Microarray gene expression data have emerged as powerful tools in cancer classification and diagnosis. However, the high dimensionality of these datasets presents significant challenges for feature selection, leading to the development of various computational methods. In this paper, we utilized the Eagle Prey Optimization (EPO), a novel genetically inspired approach for microarray gene selection in cancer classification. EPO draws inspiration from the remarkable hunting strategies of eagles, which exhibit unparalleled precision and efficiency in capturing prey. Similarly, our algorithm aims to identify a small subset of informative genes that can discriminate between cancer subtypes with high accuracy and minimal redundancy. To achieve this, EPO employs a combination of genetic mutation operator with EPO fitness function, to evolve a population of potential gene subsets over multiple generations. The key innovation of EPO lies in its incorporation of a fitness function specifically designed for cancer classification tasks.

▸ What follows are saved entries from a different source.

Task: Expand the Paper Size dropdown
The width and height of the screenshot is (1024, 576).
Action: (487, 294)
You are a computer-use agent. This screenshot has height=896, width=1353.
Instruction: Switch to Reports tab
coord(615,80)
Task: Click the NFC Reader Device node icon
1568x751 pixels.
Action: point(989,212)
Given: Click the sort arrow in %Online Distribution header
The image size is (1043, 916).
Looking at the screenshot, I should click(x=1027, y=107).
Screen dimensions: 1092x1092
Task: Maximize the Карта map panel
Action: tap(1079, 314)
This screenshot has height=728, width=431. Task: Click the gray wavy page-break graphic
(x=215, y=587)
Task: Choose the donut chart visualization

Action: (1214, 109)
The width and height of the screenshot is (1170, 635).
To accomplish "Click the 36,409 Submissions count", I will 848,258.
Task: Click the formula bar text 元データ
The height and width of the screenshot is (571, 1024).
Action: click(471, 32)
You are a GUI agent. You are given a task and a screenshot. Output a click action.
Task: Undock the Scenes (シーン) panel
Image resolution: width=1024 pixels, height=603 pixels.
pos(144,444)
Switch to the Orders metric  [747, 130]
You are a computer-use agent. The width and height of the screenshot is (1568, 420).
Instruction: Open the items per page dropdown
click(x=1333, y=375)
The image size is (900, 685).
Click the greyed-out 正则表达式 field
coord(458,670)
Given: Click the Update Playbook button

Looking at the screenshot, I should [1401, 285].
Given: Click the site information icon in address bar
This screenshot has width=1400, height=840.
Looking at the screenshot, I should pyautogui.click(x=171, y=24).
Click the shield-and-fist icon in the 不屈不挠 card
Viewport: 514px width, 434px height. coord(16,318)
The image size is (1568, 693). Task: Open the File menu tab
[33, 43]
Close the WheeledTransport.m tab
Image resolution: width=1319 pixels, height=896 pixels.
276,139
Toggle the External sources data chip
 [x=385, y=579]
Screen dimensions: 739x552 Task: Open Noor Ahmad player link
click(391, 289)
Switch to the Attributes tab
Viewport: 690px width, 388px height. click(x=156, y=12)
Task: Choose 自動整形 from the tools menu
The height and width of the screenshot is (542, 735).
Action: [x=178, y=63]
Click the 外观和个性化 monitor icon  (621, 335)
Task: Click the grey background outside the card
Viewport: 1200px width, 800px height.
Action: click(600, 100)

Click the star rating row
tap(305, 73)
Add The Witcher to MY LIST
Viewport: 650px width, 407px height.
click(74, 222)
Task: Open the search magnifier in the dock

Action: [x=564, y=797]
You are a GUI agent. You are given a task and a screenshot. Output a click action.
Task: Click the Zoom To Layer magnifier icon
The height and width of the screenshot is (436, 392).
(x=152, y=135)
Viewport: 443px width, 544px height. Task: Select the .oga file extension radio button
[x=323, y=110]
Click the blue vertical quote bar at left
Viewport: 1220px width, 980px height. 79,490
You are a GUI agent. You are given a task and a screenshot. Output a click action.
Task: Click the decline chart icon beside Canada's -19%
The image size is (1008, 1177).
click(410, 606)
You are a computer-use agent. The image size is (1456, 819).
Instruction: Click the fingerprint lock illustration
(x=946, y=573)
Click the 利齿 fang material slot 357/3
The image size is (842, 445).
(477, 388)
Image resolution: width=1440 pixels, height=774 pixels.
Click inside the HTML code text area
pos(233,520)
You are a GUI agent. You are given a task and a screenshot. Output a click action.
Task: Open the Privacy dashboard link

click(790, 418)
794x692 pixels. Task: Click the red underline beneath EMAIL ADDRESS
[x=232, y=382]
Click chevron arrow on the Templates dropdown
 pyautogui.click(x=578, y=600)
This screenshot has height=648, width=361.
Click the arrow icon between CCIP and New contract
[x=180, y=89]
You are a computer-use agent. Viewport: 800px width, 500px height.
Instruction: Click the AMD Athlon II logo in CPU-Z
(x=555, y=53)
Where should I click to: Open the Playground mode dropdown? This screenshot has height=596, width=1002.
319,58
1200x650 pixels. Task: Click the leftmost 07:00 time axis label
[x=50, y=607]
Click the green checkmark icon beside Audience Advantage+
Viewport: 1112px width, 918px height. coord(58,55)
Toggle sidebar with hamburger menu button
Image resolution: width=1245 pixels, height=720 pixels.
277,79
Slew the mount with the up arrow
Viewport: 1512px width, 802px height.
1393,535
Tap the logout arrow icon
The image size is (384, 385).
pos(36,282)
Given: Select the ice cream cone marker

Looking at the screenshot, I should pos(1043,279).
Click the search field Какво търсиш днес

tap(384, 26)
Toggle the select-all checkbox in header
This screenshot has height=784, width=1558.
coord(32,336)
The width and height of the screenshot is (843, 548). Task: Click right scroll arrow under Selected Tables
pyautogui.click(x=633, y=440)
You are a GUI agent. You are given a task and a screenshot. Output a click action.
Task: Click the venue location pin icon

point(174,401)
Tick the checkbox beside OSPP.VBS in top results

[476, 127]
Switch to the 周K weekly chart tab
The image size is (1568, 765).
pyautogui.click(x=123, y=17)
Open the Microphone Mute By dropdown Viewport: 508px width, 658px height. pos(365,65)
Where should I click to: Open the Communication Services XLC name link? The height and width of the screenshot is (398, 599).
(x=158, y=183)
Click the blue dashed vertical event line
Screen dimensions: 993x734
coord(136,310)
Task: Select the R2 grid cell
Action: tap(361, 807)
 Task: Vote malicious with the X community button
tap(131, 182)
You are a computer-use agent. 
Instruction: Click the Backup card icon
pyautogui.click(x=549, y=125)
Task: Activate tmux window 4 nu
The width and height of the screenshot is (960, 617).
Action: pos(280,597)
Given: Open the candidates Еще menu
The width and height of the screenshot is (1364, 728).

This function considers not only the discriminative power of selected genes but also their diversity and redundancy, ensuring the creation of compact and informative gene subsets. Moreover, EPO incorporates a mechanism for adaptive mutation rates, allowing the algorithm to explore the search space efficiently. To validate the effectiveness of EPO, extensive experiments were conducted on several publicly available microarray datasets representing different cancer types. Comparative analysis with state-of-the-art gene selection algorithms demonstrates that EPO consistently outperforms these methods in terms of classification accuracy, dimensionality reduction, and robustness to noise.